И Петр открывает глаза. Он укутан пледом; клетка белая - клетка черная. Прислонившись к дивану, посапывает рядом с ним пес Анатолий. У стола сидит троллейбусный старичок и смотрит на них прозрачными глазами.
- Десятый час, - говорит он. - Около одиннадцати только будете на "Соколе".
- На "Соколе"? - и опять привкус мяты во рту: откуда он знает? Сна - ни в одном глазу.
- Ничего-то Вы, голубчик, не помните, - качает головой Станислав Леопольдович. - Вы же сами перед сном мне сказали, что на "Соколе" живете!
- Простите, я уснул… конфуз такой, - 6ормочет Петр, опуская ноги (в сапогах на диван!) на пол. Привкус мяты проходит, с появлением воспоминания "явно-не-Воланд". - Мы ведь так и не поговорили как следует. Что же это я…
- Поговорим еще, будет время. Вы ведь придете?
И Петр понимает ясно: он придет. Он придет не один раз. Он будет заходить сюда часто. Как к себе домой.
- Я приду… если я Вам не слишком… неинтересен.

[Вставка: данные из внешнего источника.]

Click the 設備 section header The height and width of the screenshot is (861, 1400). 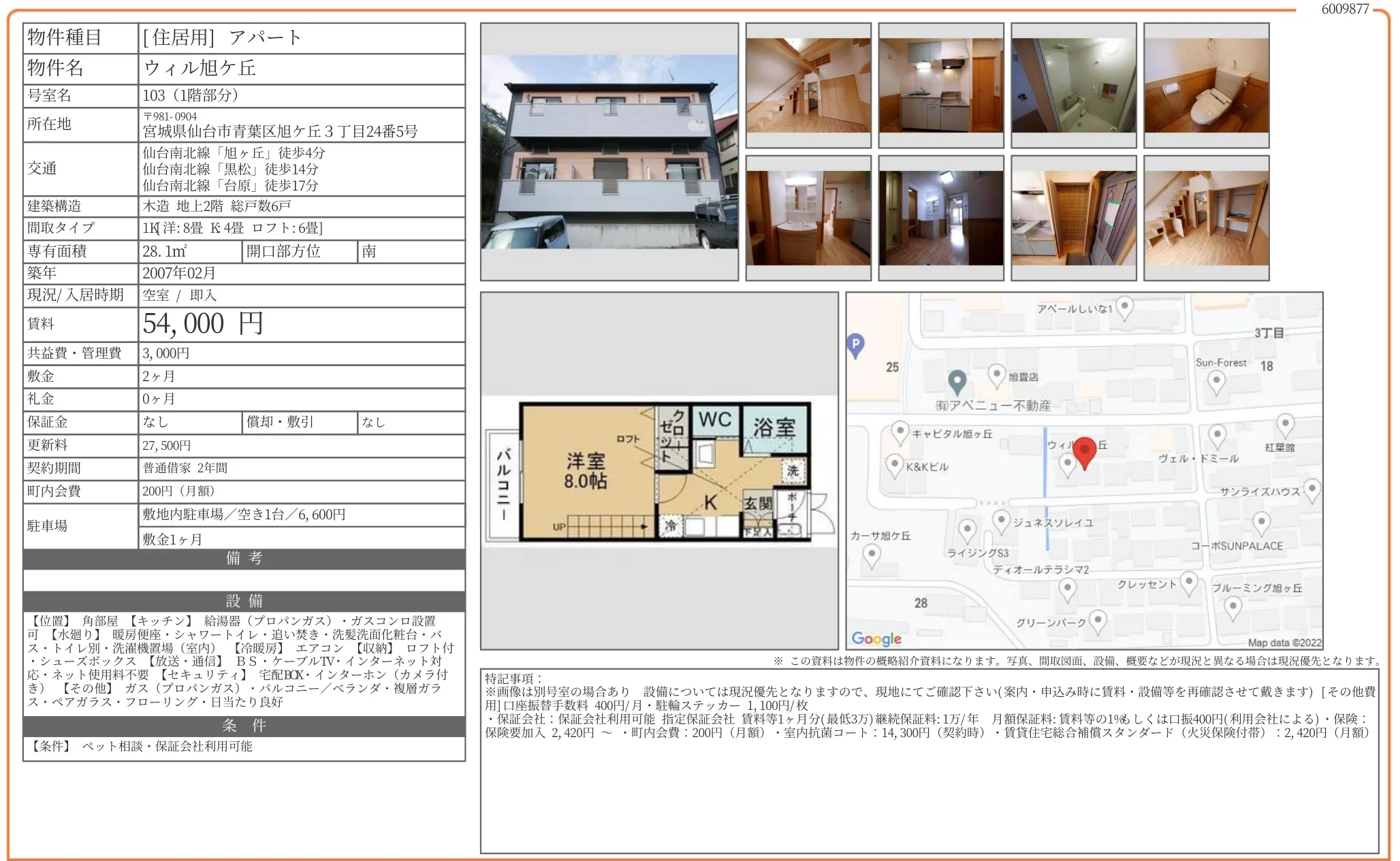coord(244,601)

- Мне, честно говоря, никто не интересен. Но в данном случае не в этом дело. Я, видите ли, как-то уже полюбил Вас, что ли, - трудно объяснить. Смею надеяться, что и я Вам не интересен - в смысле… как бы это сказать… "встречи-с-интересным-человеком"! Вы лучше, голубчик, забудьте обо всем, что я тут Вам наговорил. Это я так, под настроение. Все ведь под настроение. Если бы мы встретились с Вами вчера или, скажем, завтра, я бы наговорил чего-нибудь другого. Может быть, тогда я не был бы уже ветеринаром, и собаку мою звали бы не Анатолий, и второй бутылочки в платяном шкафу не оказалось бы.
- Понимаю, - нечестно ответил Петр.
- Или еще поймете, - подмигнул Станислав Леопольдович.
- Тогда я пойду, пожалуй… Только вот… телефон мой я хочу Вам оставить - мало ли что.
- Так Вы дали уже - перед сном. - В руках Станислава Леопольдовича - клочок бумаги, на котором действительно записан телефон Петра.
- Ага, - глупо говорит он, одеваясь в темной прихожей, куда хозяин и заспанный Анатолий выходят его провожать.
И вот он спускается по лестнице - лестница тоненько эдак поскрипывает, - делает два шага по снежному тротуару, оборачивается. Станислав Леопольдович, заслонив грудь ладонью, кричит ему из форточки:
- Вы знайте, что Ваша душа бессмертна!
Вернуться? Спросить обо всем? То есть что же… уличить? Вспомнить подробности дня: моя сумка была застегнута на молнию и ничего из нее не торчало, я не говорил, что живу на "Соколе", не оставлял своего телефона! Не было, не было всего этого, в своем же я пока уме!.. "Поговорим еще, будет время", - откликается вдруг в нем. Время, конечно, будет: все только начинается… И Петр крикнул:
- До завтра!
У метро машинально сунул руку в карман, да ведь денег-то нет! Денег нет - есть бумажка. Вынул, развернул. Увидел пятачок и сопроводительную записочку: "Память тренируйте, голубчик. Это Вам на метро". Подпись: "С. Л.". А жутко не стало - стало легко. И Петр взглянул на небо - перед тем как войти в метро.